◆ TASK DESCRIPTION ◆
Check each line of the data below for the string "cell". Then give the number of lines that have it, without anything else.

◆ EXTRACTED RECORDS ◆
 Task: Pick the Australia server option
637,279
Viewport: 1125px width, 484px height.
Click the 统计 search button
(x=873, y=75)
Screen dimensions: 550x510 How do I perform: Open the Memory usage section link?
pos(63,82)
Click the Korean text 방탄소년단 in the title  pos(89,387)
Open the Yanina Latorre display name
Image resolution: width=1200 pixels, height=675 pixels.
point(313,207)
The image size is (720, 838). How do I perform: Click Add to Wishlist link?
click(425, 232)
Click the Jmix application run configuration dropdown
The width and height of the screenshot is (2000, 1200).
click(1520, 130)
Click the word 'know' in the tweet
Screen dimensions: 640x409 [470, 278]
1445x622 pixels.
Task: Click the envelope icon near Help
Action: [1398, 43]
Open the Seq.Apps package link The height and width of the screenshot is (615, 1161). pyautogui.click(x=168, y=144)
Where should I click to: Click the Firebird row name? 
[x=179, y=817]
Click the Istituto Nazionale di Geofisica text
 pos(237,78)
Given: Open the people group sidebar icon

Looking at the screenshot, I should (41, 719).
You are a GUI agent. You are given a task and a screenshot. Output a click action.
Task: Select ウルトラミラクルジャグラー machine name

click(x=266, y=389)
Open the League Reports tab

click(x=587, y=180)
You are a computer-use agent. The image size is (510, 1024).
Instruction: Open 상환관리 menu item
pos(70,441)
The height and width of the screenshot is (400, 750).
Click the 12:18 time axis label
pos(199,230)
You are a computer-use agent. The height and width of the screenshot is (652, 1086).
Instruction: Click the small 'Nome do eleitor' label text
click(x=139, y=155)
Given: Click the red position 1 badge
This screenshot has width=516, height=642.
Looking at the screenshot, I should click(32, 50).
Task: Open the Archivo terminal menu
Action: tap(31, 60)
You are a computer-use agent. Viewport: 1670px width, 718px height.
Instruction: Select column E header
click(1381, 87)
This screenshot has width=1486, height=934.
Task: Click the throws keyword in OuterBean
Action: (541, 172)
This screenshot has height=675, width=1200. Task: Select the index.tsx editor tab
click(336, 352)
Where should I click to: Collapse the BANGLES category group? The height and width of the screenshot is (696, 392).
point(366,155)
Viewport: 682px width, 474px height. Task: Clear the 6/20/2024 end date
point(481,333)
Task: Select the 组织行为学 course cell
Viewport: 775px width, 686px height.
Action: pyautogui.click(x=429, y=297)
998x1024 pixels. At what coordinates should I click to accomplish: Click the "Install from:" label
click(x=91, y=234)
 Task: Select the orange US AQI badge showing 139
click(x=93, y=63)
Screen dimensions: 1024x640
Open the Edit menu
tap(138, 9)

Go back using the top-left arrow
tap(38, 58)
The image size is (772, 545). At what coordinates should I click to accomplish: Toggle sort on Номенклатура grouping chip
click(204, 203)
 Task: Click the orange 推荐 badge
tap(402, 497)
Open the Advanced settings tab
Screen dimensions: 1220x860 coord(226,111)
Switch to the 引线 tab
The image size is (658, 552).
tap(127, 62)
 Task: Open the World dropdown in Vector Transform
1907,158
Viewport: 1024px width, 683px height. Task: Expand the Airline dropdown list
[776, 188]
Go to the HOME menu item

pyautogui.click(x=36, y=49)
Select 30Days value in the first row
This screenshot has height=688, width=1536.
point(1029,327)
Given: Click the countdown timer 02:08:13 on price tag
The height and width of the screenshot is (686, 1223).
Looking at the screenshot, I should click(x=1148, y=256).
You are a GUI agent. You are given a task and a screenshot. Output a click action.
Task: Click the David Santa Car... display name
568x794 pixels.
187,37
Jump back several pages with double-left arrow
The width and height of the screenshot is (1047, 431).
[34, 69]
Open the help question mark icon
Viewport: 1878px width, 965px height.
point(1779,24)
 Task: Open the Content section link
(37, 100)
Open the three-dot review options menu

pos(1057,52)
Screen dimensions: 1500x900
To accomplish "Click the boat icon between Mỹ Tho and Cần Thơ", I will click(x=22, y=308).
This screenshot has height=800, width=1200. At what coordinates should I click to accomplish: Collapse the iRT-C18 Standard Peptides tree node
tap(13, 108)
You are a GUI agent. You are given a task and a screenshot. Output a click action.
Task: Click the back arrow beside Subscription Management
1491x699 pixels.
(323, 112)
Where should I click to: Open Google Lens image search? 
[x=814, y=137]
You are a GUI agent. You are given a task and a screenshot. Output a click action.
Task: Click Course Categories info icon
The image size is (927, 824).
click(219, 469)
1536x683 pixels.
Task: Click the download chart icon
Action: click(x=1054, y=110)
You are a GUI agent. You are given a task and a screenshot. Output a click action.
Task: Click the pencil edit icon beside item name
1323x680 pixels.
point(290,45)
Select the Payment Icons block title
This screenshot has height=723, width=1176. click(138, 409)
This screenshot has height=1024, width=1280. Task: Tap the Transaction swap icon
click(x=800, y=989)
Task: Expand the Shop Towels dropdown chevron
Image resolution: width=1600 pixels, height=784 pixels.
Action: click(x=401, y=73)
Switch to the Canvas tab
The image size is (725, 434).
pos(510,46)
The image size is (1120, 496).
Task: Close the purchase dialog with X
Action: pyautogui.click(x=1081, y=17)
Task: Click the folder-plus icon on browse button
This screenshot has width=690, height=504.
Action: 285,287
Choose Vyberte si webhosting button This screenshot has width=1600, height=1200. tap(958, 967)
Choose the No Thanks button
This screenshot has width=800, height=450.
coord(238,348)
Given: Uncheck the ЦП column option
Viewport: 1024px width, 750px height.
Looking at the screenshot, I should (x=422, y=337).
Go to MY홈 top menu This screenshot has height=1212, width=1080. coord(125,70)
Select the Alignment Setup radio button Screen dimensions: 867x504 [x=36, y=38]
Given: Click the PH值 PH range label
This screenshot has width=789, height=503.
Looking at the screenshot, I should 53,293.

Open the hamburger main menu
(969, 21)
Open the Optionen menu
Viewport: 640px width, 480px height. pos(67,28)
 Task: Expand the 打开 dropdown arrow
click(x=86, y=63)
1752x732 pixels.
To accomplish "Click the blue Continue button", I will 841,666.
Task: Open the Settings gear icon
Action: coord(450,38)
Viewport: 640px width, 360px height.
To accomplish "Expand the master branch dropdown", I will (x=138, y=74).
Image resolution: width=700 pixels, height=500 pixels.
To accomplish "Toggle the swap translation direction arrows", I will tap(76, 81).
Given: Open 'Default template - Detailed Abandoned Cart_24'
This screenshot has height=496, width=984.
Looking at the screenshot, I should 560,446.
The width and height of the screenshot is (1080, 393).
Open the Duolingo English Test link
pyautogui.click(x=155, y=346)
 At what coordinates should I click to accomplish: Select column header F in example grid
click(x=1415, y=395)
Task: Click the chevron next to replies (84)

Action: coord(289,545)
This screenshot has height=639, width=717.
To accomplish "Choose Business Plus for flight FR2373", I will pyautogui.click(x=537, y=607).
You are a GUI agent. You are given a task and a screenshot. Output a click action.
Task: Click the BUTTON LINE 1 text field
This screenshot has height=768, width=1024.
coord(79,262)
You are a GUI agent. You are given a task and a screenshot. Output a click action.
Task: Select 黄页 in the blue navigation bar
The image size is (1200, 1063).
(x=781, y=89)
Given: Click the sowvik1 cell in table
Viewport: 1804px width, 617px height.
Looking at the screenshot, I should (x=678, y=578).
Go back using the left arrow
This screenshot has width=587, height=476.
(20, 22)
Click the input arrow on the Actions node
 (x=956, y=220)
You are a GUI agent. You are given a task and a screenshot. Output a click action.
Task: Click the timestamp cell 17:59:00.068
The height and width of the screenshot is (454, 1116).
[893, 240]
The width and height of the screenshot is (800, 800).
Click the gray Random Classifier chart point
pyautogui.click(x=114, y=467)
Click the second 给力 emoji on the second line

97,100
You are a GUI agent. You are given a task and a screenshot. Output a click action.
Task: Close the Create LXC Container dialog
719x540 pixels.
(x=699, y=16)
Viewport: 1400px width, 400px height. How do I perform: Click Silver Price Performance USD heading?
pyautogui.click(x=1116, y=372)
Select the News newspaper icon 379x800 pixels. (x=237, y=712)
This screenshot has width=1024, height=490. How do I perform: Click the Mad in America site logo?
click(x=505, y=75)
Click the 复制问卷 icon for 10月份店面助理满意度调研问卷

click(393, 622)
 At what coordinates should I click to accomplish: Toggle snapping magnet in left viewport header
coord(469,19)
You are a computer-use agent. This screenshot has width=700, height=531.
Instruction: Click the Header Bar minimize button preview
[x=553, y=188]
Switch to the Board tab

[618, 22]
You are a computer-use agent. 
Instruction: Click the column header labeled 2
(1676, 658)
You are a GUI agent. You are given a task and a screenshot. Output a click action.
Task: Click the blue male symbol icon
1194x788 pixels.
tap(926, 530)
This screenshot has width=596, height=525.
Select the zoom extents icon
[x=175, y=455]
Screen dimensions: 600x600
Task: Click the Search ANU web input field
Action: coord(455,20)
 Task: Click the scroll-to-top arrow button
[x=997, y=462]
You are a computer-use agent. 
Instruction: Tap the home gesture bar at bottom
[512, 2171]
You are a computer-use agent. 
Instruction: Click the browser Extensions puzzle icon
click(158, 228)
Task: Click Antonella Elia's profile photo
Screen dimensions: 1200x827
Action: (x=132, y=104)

◆ RESPONSE AREA ◆
3